Collected data

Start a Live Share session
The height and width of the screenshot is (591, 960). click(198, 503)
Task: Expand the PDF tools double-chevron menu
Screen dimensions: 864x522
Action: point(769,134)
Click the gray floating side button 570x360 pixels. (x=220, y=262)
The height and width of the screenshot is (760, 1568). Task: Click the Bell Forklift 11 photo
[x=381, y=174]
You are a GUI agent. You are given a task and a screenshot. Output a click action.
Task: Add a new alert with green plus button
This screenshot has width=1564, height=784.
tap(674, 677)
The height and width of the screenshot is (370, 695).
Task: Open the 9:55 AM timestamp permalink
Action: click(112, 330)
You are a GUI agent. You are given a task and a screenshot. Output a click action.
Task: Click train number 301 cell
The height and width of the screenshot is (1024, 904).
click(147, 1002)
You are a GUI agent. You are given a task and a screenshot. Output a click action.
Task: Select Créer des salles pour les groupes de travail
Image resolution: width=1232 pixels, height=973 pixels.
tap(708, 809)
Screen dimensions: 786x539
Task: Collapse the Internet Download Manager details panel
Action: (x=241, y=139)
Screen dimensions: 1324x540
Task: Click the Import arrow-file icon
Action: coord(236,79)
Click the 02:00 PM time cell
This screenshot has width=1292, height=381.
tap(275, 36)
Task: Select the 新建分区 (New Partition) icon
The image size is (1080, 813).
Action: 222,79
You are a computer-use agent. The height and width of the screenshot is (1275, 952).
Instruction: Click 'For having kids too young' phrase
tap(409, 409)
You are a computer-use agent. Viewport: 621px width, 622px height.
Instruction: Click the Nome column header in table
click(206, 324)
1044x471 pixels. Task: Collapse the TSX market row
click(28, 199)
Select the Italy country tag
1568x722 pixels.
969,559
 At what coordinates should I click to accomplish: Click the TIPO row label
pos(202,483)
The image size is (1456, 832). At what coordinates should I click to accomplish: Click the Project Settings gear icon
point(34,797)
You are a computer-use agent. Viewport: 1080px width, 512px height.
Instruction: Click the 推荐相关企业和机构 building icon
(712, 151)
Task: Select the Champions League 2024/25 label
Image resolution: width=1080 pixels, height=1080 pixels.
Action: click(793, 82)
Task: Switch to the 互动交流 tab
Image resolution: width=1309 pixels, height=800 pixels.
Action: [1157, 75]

WHAT THE TASK ASKS
Search the data for "Select". Copy each line that has it.

EXERCISE ANSWER
Task: Select Créer des salles pour les groupes de travail
Task: Select the 新建分区 (New Partition) icon
Select the Italy country tag
Task: Select the Champions League 2024/25 label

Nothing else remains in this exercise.